-- WHAT TO PRODUCE --
Write out, without any changes, the lines of the listing below that start with the line containing "What do you see at coordinates (822, 136)" and end with the line containing "(1024, 376).", including both of those lines.

Stored records:
BEGIN

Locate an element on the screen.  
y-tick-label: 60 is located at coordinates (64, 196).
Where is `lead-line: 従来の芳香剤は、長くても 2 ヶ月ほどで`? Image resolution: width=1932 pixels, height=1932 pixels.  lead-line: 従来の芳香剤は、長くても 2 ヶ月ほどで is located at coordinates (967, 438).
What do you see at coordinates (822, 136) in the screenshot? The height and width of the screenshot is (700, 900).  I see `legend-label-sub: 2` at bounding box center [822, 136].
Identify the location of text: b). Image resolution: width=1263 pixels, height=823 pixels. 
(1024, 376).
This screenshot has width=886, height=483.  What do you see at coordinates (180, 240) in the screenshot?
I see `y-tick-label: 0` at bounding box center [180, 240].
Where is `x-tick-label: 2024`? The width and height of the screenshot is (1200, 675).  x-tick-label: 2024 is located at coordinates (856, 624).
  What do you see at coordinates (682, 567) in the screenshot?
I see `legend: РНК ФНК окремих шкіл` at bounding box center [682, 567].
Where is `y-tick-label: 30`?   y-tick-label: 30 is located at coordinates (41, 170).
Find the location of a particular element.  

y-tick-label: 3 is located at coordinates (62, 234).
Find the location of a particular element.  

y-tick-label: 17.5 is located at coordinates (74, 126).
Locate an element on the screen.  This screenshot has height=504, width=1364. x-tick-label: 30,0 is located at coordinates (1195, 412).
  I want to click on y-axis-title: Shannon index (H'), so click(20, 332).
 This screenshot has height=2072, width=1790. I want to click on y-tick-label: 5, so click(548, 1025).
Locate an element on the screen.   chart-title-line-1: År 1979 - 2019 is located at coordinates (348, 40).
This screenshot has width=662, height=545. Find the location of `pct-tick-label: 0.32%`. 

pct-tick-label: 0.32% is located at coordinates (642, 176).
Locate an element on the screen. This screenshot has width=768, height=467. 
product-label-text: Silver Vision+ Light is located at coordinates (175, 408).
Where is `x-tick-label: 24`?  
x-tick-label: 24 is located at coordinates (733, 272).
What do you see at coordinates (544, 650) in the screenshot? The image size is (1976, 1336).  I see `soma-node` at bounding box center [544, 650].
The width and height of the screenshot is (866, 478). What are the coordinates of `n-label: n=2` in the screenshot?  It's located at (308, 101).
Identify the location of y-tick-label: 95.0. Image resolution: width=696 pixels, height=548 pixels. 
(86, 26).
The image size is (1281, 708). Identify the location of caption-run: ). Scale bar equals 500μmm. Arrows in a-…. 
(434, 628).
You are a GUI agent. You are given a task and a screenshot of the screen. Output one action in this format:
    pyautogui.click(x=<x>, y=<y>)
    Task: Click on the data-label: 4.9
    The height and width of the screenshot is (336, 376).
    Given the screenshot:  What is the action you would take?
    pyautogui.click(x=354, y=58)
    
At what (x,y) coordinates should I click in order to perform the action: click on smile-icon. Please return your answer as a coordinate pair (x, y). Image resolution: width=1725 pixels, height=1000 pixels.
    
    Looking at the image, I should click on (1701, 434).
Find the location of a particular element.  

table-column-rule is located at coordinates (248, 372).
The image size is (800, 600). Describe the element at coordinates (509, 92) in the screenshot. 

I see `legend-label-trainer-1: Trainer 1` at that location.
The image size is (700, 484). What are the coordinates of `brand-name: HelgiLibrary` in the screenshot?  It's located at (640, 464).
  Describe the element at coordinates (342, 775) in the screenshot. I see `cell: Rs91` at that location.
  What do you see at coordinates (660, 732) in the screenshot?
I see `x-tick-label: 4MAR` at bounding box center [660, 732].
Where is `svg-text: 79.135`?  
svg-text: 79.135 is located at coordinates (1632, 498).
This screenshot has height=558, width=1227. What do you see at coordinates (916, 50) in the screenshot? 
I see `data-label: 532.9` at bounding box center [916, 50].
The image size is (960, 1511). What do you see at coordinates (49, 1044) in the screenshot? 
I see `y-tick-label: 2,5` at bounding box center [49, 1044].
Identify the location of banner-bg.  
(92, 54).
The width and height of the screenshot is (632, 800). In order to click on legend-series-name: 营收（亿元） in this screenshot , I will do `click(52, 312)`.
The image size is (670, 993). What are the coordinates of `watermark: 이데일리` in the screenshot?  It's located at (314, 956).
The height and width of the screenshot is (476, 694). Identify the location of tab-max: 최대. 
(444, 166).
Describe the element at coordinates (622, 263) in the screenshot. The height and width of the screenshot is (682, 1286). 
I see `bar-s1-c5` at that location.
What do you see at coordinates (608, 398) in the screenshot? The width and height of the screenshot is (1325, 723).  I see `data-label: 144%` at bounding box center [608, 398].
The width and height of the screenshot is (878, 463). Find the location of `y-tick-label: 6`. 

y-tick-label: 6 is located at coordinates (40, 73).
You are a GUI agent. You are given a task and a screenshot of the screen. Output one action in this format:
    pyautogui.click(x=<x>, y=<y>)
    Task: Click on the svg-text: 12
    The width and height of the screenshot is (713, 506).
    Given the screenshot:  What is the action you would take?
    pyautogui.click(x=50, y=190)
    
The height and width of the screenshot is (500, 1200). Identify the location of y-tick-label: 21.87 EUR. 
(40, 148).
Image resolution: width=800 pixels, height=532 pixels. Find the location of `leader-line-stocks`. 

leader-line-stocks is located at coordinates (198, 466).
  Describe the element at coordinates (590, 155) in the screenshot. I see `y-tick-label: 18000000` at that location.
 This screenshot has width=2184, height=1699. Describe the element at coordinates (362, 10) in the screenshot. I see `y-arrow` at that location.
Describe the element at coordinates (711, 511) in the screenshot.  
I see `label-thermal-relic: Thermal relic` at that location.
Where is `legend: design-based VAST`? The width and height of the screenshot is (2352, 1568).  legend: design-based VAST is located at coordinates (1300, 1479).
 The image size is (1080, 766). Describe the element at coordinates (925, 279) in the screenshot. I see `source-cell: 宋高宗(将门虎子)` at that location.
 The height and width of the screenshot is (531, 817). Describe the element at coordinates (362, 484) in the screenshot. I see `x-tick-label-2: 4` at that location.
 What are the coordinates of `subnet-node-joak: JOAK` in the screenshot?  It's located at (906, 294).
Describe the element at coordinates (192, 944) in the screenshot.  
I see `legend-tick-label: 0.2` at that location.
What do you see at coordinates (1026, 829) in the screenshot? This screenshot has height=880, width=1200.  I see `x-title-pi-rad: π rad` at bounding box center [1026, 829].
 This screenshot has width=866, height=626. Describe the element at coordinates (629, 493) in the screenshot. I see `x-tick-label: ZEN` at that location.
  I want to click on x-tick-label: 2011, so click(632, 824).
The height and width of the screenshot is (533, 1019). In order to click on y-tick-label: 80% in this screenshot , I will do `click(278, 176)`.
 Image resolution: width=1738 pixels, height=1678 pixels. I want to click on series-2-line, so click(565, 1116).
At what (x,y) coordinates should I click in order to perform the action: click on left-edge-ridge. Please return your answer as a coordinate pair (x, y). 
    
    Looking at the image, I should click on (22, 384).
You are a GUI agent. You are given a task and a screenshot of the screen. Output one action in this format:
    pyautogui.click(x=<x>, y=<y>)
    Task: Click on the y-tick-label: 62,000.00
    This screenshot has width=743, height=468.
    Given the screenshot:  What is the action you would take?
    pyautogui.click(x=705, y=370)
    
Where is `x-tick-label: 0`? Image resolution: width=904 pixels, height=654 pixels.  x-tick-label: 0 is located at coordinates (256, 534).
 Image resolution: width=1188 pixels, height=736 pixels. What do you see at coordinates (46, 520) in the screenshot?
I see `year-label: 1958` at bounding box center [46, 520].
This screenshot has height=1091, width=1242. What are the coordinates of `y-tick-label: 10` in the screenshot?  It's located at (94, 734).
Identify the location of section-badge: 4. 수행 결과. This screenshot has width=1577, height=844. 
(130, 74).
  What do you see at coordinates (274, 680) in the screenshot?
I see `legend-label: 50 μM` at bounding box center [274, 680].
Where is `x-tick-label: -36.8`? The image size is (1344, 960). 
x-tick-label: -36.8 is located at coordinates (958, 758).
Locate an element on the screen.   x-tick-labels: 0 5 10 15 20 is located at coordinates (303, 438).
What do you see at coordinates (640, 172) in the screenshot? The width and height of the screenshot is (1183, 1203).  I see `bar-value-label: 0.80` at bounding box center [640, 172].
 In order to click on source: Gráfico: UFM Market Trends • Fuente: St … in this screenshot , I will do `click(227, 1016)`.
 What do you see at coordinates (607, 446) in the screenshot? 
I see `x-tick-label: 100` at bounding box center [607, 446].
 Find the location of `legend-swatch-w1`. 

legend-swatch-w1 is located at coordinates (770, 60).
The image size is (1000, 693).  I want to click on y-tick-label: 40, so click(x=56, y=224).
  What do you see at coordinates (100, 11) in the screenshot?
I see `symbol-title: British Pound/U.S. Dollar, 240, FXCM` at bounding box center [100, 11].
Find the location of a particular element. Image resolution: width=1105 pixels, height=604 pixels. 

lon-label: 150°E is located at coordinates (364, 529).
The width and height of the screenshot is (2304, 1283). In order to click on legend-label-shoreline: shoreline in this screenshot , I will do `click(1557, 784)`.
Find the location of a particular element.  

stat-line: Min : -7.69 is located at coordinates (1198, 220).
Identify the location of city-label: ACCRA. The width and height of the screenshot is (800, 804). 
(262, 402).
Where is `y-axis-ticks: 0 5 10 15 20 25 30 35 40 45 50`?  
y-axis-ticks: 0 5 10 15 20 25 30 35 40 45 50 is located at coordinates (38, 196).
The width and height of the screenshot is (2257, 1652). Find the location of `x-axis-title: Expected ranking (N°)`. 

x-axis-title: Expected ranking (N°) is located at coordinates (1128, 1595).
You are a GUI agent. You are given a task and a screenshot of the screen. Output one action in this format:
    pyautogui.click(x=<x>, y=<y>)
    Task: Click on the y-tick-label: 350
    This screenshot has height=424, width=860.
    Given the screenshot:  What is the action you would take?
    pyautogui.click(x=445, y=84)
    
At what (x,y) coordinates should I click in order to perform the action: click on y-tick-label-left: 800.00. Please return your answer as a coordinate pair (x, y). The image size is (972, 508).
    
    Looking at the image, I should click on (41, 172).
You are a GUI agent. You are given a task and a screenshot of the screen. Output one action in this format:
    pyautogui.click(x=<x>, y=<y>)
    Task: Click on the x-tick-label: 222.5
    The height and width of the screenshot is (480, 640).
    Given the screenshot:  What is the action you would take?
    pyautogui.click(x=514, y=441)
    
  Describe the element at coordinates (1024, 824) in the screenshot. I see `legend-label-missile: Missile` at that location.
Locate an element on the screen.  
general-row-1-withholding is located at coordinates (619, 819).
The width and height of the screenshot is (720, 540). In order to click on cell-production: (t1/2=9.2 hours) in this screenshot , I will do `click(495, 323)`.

END

-- RESPONSE AREA --
What do you see at coordinates (822, 136) in the screenshot? The height and width of the screenshot is (700, 900).  I see `legend-label-sub: 2` at bounding box center [822, 136].
Identify the location of text: b). Image resolution: width=1263 pixels, height=823 pixels. 
(1024, 376).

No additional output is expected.